Infrastructure faults can be controlled using redundancy. However, there are faults where redundancy won’t help due to the high degree of correlation.

Example:

  • Specific user sends malformed requests that causes servers handling them to crash due to a bug.
  • Since bug is in the code, it doesn’t matter how redundant your application is.
  • These kinds of requests are often referred to as poison pills.
  • A similar case is when a particular request requires a lot of resources to serve it and that degrades everyone else’s performance (the noisy neighbor problem).
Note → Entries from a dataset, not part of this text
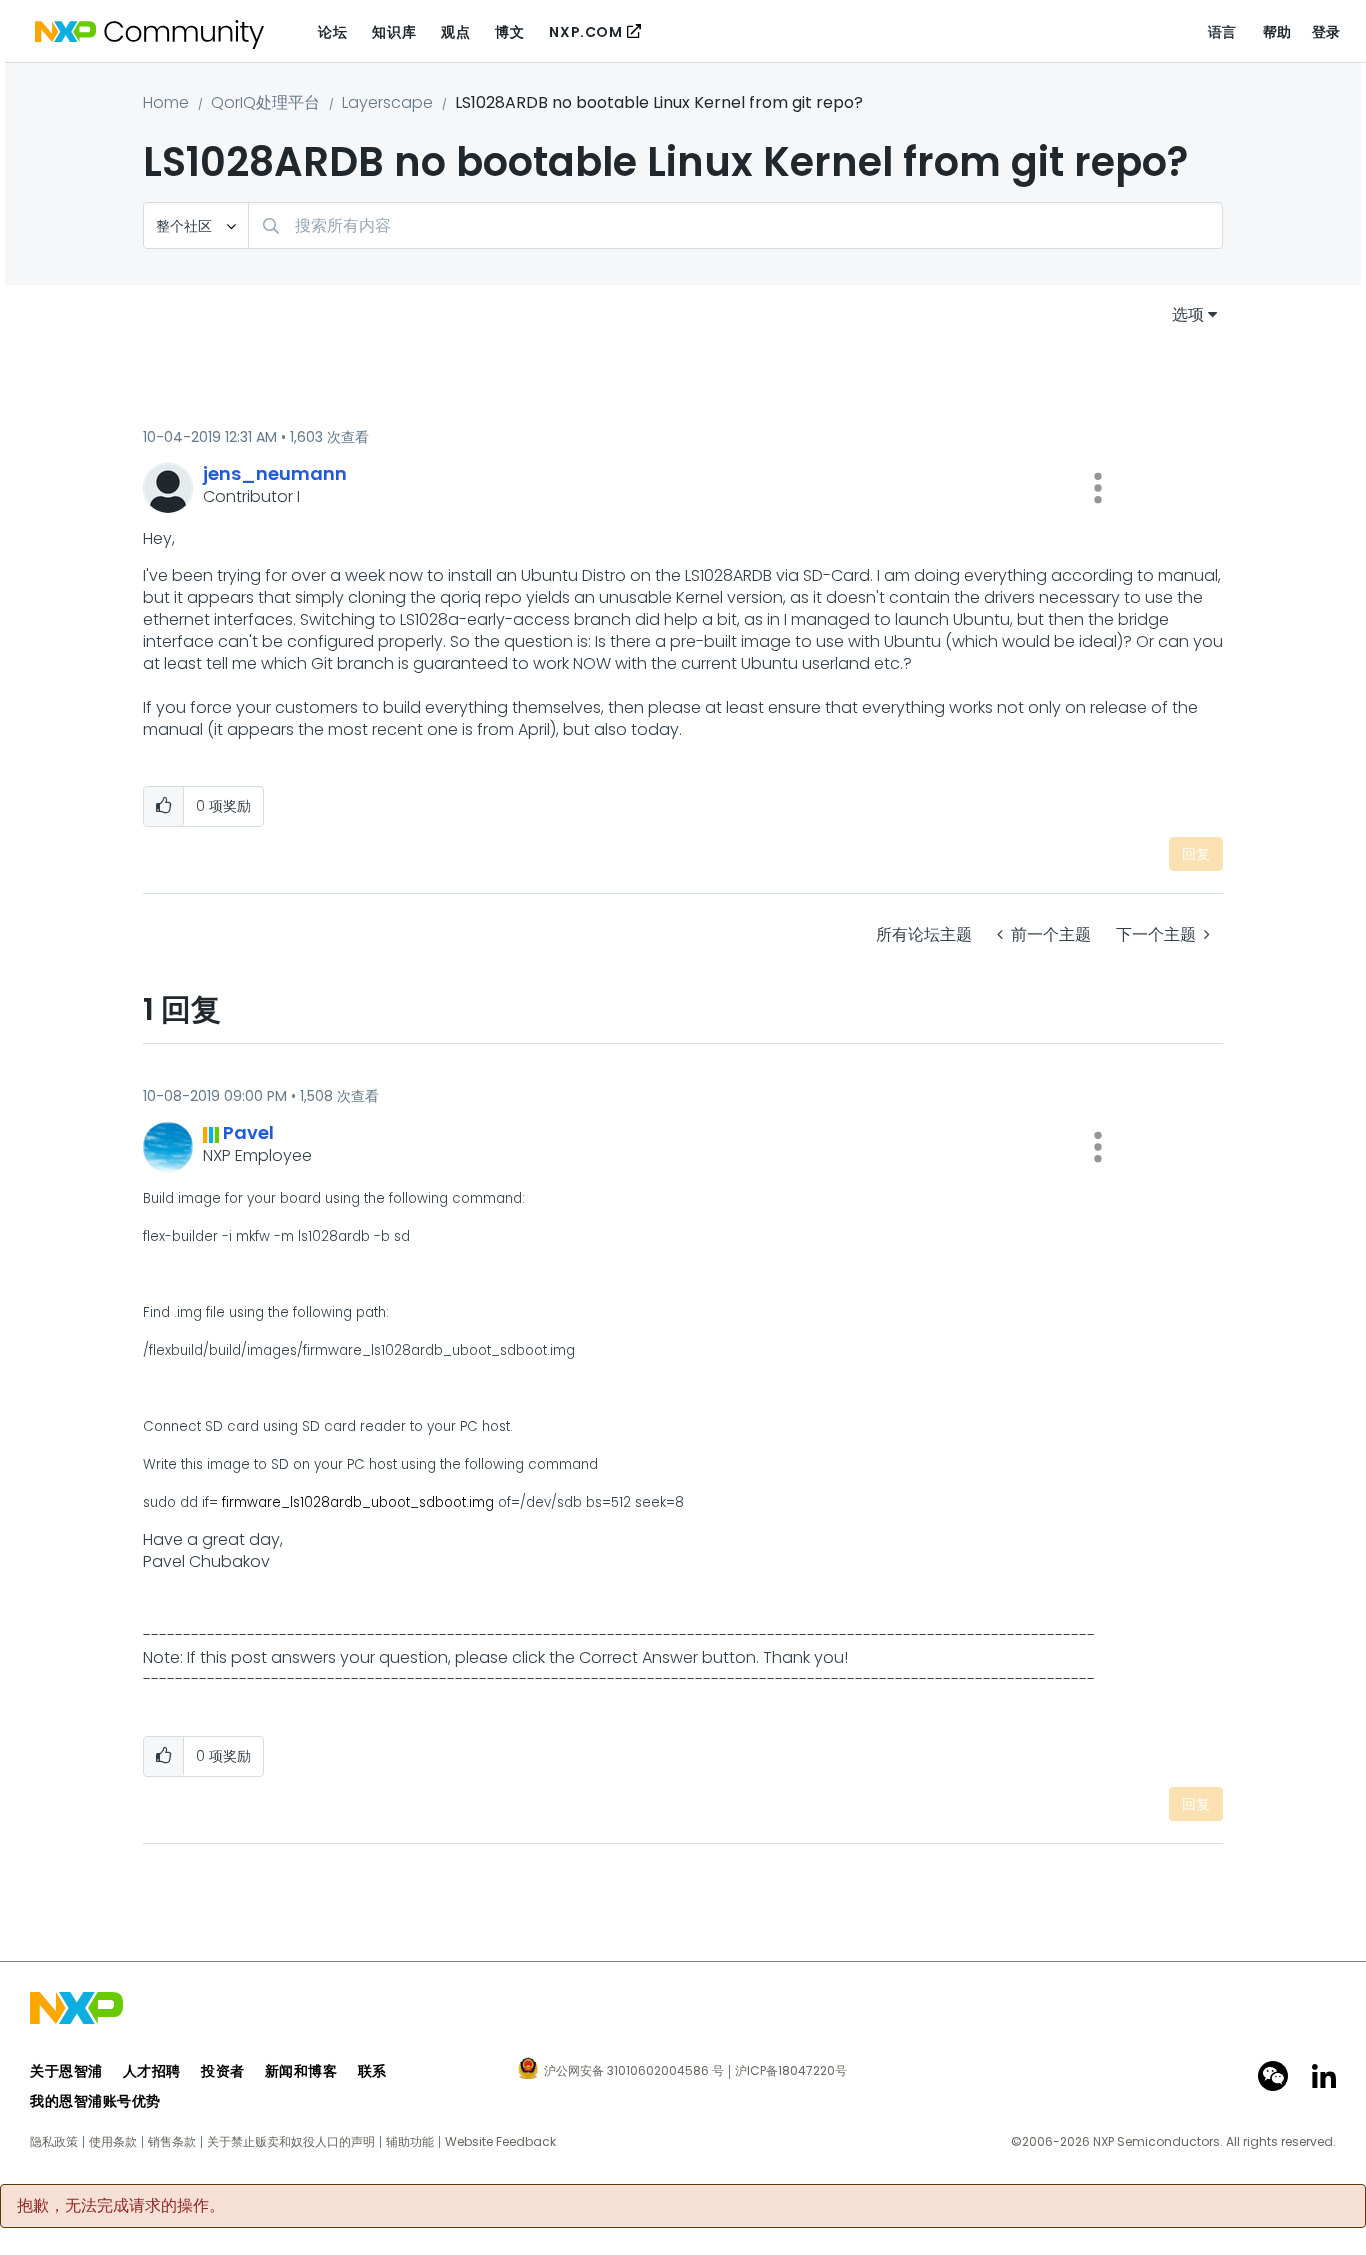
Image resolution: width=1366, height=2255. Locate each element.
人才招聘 (152, 2071)
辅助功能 (410, 2142)
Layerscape (387, 102)
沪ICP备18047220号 (791, 2071)
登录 (1326, 32)
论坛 (332, 32)
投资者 (223, 2071)
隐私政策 (54, 2142)
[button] (1098, 488)
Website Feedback (500, 2142)
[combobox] (735, 225)
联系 (372, 2071)
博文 (509, 32)
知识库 (394, 32)
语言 (1222, 32)
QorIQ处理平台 (265, 102)
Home (166, 102)
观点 (455, 32)
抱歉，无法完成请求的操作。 (121, 2206)
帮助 (1277, 32)
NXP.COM (585, 32)
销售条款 (172, 2142)
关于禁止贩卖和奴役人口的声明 (291, 2142)
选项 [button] (1188, 314)
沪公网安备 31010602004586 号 (634, 2072)
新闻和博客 (301, 2071)
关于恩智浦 (66, 2071)
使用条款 (113, 2142)
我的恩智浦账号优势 (95, 2101)
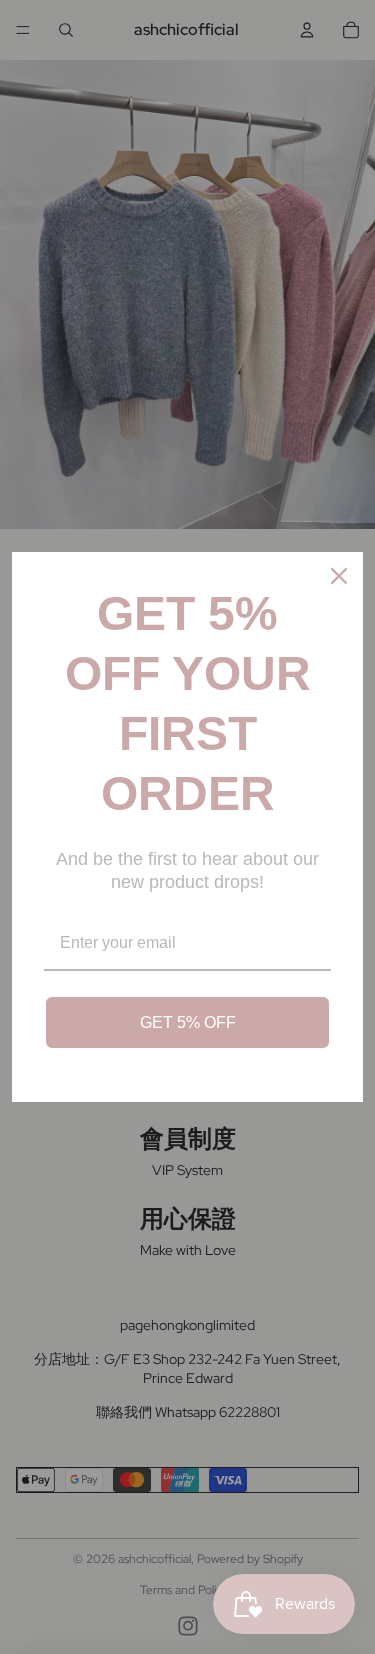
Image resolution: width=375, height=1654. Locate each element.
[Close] (339, 576)
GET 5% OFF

The main issue with this example is that the blast radius of such a fault is the entire application. Hence, we can focus on reducing it by partitioning user requests, therefore reducing the blast radius to a particular partition where the user is assigned.

Even if a user is degrading a partition, the rest of the partitions will be isolated from that fault.

For example, if we partition a set of 6 instances into three partitions, a noisy neighbor can only impact 33% of users. As the number of partitions increases, the blast radius is reduced.

partitioning

This is also referred to as the “bulkhead pattern”, named after the pattern of splitting a ship’s hull into compartments. If one compartment is damaged and filled with water, the rest of the compartments are left intact.

Shuffle sharding

The problem with partitioning is that unlucky users who end up on the degraded partition are consistently impacted as well.

A way to mitigate this is by using shuffle sharding:

  • Instead of assigning an application instance to a single partition, it is assigned to multiple “virtual partitions”.
  • This makes it much more unlikely that two users will be assigned to the same partition - eg, 6 application instances can form up to 15 partitions.
  • The downside is that virtual partitions partially overlap. So faults in one partition can impact users in another one.
  • However, clients can be made fault tolerant and retry requests, so that they hit a different instance within a partition every time.
  • The net effect is that impacted users within the system will only experience partial degradation instead of consistent degradation.
shuffle-sharding

Cellular architecture

We can enhance partitioning even more by partitioning the entire application stack with its dependencies into cells based on the user. Each cell is completely independent of another one and a gateway service is responsible for routing requests to the right cell.

Azure Storage, for example, uses a cellular architecture. The storage clusters are the cells in the cellular architecture:

azure-storage-cellular-architecture

What makes a cellular architecture appealing is that a cell can have a maximum capacity. When the system needs to scale, a new cell is added vs. scaling out existing ones. This enables you to thoroughly test & benchmark your application for the maximum cell size as you won’t suddenly face a surprise surge in traffic.

Downstream resiliency

This section is about tactical resiliency with regards to stopping faults from propagating from one component to another.

Timeout

When you make a network call, it’s best practice to add a timeout. If timeout is not set, it is possible that a request will never return which is effectively a resource leak. Timeouts detect connectivity issues & stop them from propagating from one component to another.

One practical consideration to have in mind is that most HTTP libraries don’t have a timeout set by default, so you have to explicitly configure it. Rule of thumb - always set timeouts when making external calls.

How to determine timeout duration? - you could base it on the desired false timeout rate - ie you want up to 0.1% of timeouts to be false. You can determine then the duration by setting it to the 99.9th percentile of the downstream service’s response time.

It is also important to have good monitoring in place on integration points between systems (such as this one) - status codes, latency, success/error rates, etc. This can be managed by a reverse proxy, located on our pod, to not have to do it ourselves explicitly. This is the sidecar pattern, which was already mentioned.

Retry

What to do when a request times out? - you can either fail fast or retry.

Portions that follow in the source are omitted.